No había mucha gente a quien contarle lo sucedido en aquellos oscuros recorridos acontecidos recientemente. Hacía ya inflexibles años que la mayoría de los amigos habían dejado los cuchillos en la cocina y la pluma en el cenicero junto a sus estribos. Nos habíamos convertido, pues, en productos del tiempo, en recuerdos sin cenizas. Con algunos, sí, los encuentros se habían tornado casuales y los abrazos desconocidos; las palmadas en los hombros y la espalda comenzaban a tener sentido bajo el eco de nuestros saludos: “Hola, ¿cómo estás, cómo te ha ido? Hace tanto que...”, pero sin demás argumentos que la distancia. Con otros, no obstante el abatimiento del asfalto, aún me sentaba a afilar la navaja con la que pensábamos rasgar la cortina de humo del destino el primer día de cada mes.

Solía reír, y reía cada vez más de los propósitos que de las situaciones; mucho más de las promesas que de los olvidos. Y junto al anecdotario de los días lograba convertir las preocupaciones en algo ajeno al estrés; en la soledad, es cierto, charlaba del pasado como si el primer beso estuviera a una esquina de distancia y su aliento con tan sólo estirar el brazo y borrar la palma de mi mano con un puño. El tiempo en si era simple y las carcajadas se velaban una a otra en la duermevela con la que el olvido hacía siempre presa de mi… Soñaba, sí, y los días me transcurrían más de lo que los lograba caminar.

Aquel día, posterior a la pesadilla, me había encontrado en la esquina de un estudio de grabación con una vieja cámara Konica en las manos. En la batería un joven Ginger Baker se preparaba para tocar con su clásica excentricidad; por un costado lo cercaban Roy Buchanan y Ray Brown que empezaban a sentir sus instrumentos, mientras por el otro se podía observar a Jon Lord junto a un joven Robert Johnson cerca del micrófono. Norman Granz se encontraba en la cabina afinando los detalles para comenzar la grabación; todos afinaban sus instrumentos y estaban listos para improvisar lo que ellos consideraban se debía de interpretar en aquel momento.
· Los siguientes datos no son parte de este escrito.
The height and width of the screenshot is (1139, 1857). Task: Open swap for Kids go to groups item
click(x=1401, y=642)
Cuando desperté, un día después de la pesadilla, jamás me renegué no haber tomado siquiera una foto en dicho sitio; no pensaba en el valor que hubieran o habrían tenido esas imágenes… Mi mirada, centrada el techo manchado de la matutina luz, era lo único que no trataba de imaginar el sonido que esos hombres habrían hecho de no ser los ciclos, los géneros, los estilos, y la historia misma, las barreras a vencer. Aquel día me levanté tarde de la cama, me bañé más lento que de costumbre y esperé la tarde.
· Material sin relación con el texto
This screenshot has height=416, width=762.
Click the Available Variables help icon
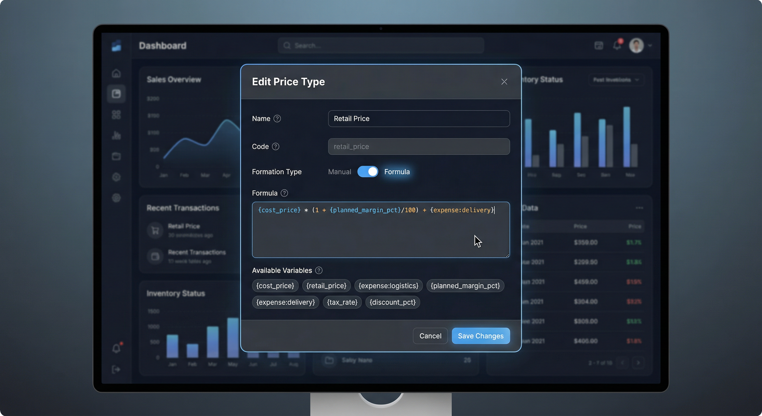[x=319, y=270]
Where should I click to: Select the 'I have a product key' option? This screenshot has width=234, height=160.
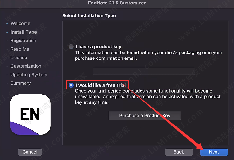[x=71, y=47]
Encendidas ya las velas, no dejaba de pensarme en esa encrucijada donde Robert Johnson le vendió su alma al diablo. En realidad me habría gustado preguntarle si en vez de haber resucitado en Hendrix, no habría sido mejor haberlo hecho en el primer negro que alzó la voz contra los blancos. Me cuestioné si su respuesta habría sido de mi agrado, si me hubiera gustado tanto como mis deseos de haber sido un cantante de Blues como él; palpar el dolor con el canto y rozar la libertad con la esperanza. Los deseos se fueron pidiendo con los cánticos habituales mientras las velas enmudecían su calor. Durante toda la noche me mantuve al filo del decoro y sonreí a cada uno de los abrazos y cruces de miradas. Las conversaciones fueron breves y en algún momento hilarantemente nostálgicas. Al despedirse, todos lo hicieron con un golpe en el hombro mientras tambaleaban al llegar a la calle.
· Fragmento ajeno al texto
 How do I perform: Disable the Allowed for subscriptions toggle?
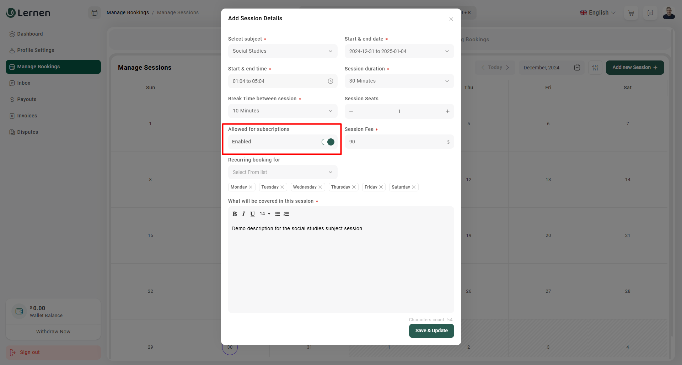coord(328,142)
No dormí aquella madrugada, me mantuve despierto escuchando un par de discos una y otra vez. Es curioso, pero no recuerdo a ciencia cierta cuales fueron, es posible que hayan sido más o simplemente un par de canciones largas... Al otro día desayuné e hice tres llamadas, una a mi madre para desearle un feliz día y el otro par a mis hermanas. El cansancio hizo presa de mi hasta pasado el medio día.

Me encontré entonces acostado, en mi cama, observando el techo contaminado por la luz de las primeras horas de la tarde, cerrando los ojos mientras me percataba que ya podía despertar calmo de las pesadillas, que los sueños habían perdido ligeramente su sorpresa, que aún lograba afilar las barreras y por fin abrazar pasados. Que para bien o para mal, aún podía irme a la cama sin saber si al despertar estaría sentado en el banquillo de los acusados que lograron algo, o bien en el asiento de los culpables que no crearon nada.